Dataset items:
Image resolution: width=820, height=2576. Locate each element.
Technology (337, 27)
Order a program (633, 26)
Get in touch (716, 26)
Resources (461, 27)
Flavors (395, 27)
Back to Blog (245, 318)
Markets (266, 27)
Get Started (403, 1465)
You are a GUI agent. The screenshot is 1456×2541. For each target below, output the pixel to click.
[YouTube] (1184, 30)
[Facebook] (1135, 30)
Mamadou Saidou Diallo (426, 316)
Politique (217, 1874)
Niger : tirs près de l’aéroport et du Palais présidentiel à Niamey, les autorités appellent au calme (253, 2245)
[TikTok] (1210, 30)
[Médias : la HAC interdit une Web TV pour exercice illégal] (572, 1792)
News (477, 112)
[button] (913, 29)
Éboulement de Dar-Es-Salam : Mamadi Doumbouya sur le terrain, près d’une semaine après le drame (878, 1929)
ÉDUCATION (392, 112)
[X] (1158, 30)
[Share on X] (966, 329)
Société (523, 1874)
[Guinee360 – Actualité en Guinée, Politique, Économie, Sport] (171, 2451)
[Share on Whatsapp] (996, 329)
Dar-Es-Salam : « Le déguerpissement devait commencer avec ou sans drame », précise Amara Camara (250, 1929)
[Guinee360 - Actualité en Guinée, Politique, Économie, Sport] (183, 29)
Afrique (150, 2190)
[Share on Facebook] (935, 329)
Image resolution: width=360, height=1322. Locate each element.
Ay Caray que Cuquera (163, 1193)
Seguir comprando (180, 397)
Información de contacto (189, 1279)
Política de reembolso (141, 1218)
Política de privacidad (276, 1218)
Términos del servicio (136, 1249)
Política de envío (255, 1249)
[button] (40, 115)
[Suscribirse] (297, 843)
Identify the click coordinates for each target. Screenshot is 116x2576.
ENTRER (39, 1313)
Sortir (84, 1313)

TASK BRIEF: Starting at the line above that contains "Société (523, 1874)", repeat each line exactly up to and including the line that contains "[Share on Facebook] (935, 329)", and stop there.

RESPONSE TO THE TASK:
Société (523, 1874)
[Guinee360 – Actualité en Guinée, Politique, Économie, Sport] (171, 2451)
[Share on Whatsapp] (996, 329)
Dar-Es-Salam : « Le déguerpissement devait commencer avec ou sans drame », précise Amara Camara (250, 1929)
[Guinee360 - Actualité en Guinée, Politique, Économie, Sport] (183, 29)
Afrique (150, 2190)
[Share on Facebook] (935, 329)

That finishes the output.